You are viewing a plain text version of this content. The canonical link for it is here.
Posted to users@pdfbox.apache.org by Matthias Pigulla <mp...@webfactory.de> on 2023/02/08 14:59:44 UTC

Overlay performance on huge (?) PDF files

Dear PDFBox users,

I am using PDFBox to place overlays on lots of different input files. In general, this works very well and reliably – thank to everyone who worked for that!

However, there is one class of particularly awful input files, like the one at https://www.g-ba.de/downloads/40-268-7473/2021-03-18_ASV-RL_Anpassung-Appendizes-an-EBM_TrG.pdf.

That’s a more than 50 MB, 2000+ pages beast full of complex tables with lots of cells.

When I try to put a single-page PDF as overlay on it with PDFBox 2.0.27, I have to start the JVM with e. g. 8GB of heap memory, and it maxes out a CPU core on my machine for about 6 minutes. The maximum resident set size as reported by `time` is in the range of 2.4 GB. The result file is about four times the size of the input file.

With a snapshot build of 3.0.0, the max RSS seems not to go above 1 GB, but processing is not finished within 15 minutes (when I aborted). Regarding 3.0.0, I have seen the remarks at https://pdfbox.apache.org/3.0/migration.html#reduced-memory-usage, so I thought it might be worth a try. Probably the overlay will end up traversing all pages anyway, so that may not make a big difference.

My questions are:

- Is there anything I can do to make processing of such files faster or more efficient?
- What may be the reasons for the increase in output file size and can I do anything about it?

Thanks!
-mp.


AW: Overlay performance on huge (?) PDF files

Posted by Matthias Pigulla <mp...@webfactory.de>.
Thank you for the helpful answers and sorry for my late reply.
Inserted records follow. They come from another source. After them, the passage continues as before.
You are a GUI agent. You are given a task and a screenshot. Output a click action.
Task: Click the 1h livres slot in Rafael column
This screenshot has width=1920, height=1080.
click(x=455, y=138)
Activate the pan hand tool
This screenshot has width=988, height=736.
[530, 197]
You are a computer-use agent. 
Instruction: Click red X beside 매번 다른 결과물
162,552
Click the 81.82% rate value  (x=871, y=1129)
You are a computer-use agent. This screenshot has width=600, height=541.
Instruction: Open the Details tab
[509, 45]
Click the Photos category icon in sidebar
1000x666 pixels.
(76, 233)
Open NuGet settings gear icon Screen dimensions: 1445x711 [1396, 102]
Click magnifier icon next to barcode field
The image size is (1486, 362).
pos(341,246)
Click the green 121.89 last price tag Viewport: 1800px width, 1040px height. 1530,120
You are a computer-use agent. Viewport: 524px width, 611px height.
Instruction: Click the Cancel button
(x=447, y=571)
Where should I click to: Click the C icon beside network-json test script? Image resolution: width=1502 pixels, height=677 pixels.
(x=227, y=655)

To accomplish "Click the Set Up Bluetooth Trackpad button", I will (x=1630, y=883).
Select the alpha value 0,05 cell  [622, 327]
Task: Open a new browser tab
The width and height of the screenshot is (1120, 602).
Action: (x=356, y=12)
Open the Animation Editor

> Are you adding that overlay to every single page of that pdf? Whta is the
> purpose of that overlay? Maybe a rubber stamp is a better approach?

I was not aware of rubber stamps, to be honest. The requirement is to place identical remarks (like “document no longer valid”) on all pages, and it shall not (easily) be possible for users to circumvent those when printing the document. Currently, the necessary overlays are generated in a separate step from FO with Apache FOP, so I have them as PDF files.
I will have to figure out if this is possible with rubber stamps and how (whether?) I could create the necessary input objects from the same source.
> With  regard to 3.0.0 you might have a look at the kind of input source. Have a look […]
… and …
> 3.0.0 creates such compressed object streams by default, so that the result
> size should be similar to the input size
Thank you for those suggestions, I will look into this.
-mp.


Re: Overlay performance on huge (?) PDF files

Posted by Andreas Lehmkuehler <an...@lehmi.de>.
Am 08.02.23 um 15:59 schrieb Matthias Pigulla:
> Dear PDFBox users,
> 
> I am using PDFBox to place overlays on lots of different input files. In general, this works very well and reliably – thank to everyone who worked for that!
> 
> However, there is one class of particularly awful input files, like the one at https://www.g-ba.de/downloads/40-268-7473/2021-03-18_ASV-RL_Anpassung-Appendizes-an-EBM_TrG.pdf.
> 
> That’s a more than 50 MB, 2000+ pages beast full of complex tables with lots of cells.
Are you adding that overlay to every single page of that pdf? Whta is the 
purpose of that overlay? Maybe a rubber stamp is a better approach?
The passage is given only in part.